In a twee t, Levandowski thanked Trump and everyone who supported his cause.
The Trump administration cited the support 13 people as a major influence for granting the pardon. The group pushing for the pardon included three of Levandowski’s attorneys in his criminal case, as well as Peter Thiel, a PayPal co-founder. Thiel ranks among the most influential investors in the tech industry and was a prominent supporter of Trump who spoke at the Republican National Convention in 2016.
Trump also called out five other people who either work closely with Thiel or have run startups that received investments from Thiel's various funds.
That group consists of: Blake Masters, who co-wrote a book with Thiel and serves as chief operating officer of Thiel Capital; Trae Stephens, a partner at Thiel’s Founders Fund and who on Trump’s transition team after his 2016 election; Palmer Luckey, the co-founder of virtual reality startup, Oculus, that was backed by Thiel before it was sold to Facebook; Ryan Petersen, CEP of Flexport, another tech firm backed by Thiel; and James Proud, who also once ran a tech firm called Hello backed by Thiel.

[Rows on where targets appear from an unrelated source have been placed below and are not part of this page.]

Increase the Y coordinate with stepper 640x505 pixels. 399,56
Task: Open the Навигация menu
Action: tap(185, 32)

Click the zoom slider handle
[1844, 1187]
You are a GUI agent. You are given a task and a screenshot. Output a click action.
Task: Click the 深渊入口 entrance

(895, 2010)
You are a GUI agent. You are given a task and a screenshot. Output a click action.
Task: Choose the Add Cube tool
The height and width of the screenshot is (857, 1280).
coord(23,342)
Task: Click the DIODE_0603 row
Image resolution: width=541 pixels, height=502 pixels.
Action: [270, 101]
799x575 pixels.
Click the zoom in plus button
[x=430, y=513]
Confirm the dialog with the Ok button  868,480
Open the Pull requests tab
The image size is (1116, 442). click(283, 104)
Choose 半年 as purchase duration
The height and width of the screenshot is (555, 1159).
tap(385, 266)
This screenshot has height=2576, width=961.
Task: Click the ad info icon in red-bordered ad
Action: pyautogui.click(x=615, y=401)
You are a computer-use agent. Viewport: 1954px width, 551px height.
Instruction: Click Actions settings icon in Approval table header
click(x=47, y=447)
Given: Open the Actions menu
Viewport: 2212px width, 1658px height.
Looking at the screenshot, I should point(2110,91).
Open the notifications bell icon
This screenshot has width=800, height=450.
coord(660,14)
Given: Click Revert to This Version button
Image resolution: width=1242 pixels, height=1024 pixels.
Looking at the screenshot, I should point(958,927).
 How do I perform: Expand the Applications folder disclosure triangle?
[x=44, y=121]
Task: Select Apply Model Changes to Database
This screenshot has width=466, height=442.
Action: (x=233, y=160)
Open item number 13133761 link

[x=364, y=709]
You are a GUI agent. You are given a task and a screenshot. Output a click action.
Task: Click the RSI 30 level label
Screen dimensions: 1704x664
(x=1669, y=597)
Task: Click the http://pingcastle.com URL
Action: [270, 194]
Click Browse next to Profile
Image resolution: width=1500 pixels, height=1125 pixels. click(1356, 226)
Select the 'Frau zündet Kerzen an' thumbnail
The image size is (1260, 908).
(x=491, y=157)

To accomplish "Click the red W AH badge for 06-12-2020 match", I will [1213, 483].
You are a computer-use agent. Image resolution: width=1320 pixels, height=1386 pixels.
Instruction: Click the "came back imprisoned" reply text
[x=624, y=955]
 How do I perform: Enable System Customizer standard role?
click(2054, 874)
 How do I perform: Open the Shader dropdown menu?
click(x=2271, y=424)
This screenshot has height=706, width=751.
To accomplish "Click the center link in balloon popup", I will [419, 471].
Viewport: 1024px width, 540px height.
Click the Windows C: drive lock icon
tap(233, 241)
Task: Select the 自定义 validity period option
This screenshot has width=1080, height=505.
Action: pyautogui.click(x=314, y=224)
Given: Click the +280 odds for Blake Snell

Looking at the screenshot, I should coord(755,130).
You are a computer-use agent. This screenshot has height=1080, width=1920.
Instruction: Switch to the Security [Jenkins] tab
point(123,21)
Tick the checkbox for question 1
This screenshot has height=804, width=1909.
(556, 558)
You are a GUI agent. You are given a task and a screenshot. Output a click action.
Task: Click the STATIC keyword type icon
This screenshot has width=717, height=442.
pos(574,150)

Neither Thiel nor Stephens responded to a message left for them at the Founders Fund. Masters and Petersen didn’t immediate respond to a request for comment about their reasons for supporting Levandowski’s pardon. Efforts to reach Proud were unsuccessful.
The three Levandowski lawyers who lobbied for his pardon — Miles Ehrlich, James Ramsey and Amy Craig — have been trying to collect on a $5 million bill that they say Levandowski still owes their firm, according to court documents. Levandowski filed for bankruptcy last March after being ordered to pay Google $179 million as part of an arbitration dispute surrounding bonuses paid to him before he left the company.
The lawyers had been seeking to claim $1.5 million that had been held in a trust account, but a bankruptcy judge denied that request last year.
Now that Levandowski won’t be in prison, he may be able to get another job in the tech industry that would help him pay his lawyers. Ehrlich, Ramsey and Craig didn’t immediately respond to requests for comment about their support for a Levandowski pardon or the money owed by their client.
Besides resulting in criminal charges, Levandowski's skullduggery also was at the heart of a high-stakes lawsuit filed against Uber by Waymo, a spinoff born from Google's work on robotic vehicles.
Uber denied ever using the technology that Levandowski took from Google. But the ride-hailing service wound up paying $245 million to settle the case a few days into a high-profile trial that saw its former CEO Travis Kalanick take the witness stand to discuss his friendship with Levandowski.
The two men grew so close that Uber paid $680 million in 2016 to acquire a self-driving truck company called Otto that Levandowski started after leaving Google. Kalanick then appointed Levandowski to oversee Uber's self-driving car division before firing him in 2017.
Uber sold its self-driving car division late last year to Aurora, a Silicon Valley startup run by another former Google engineer, Chris Urmson, who once worked with Levandowski.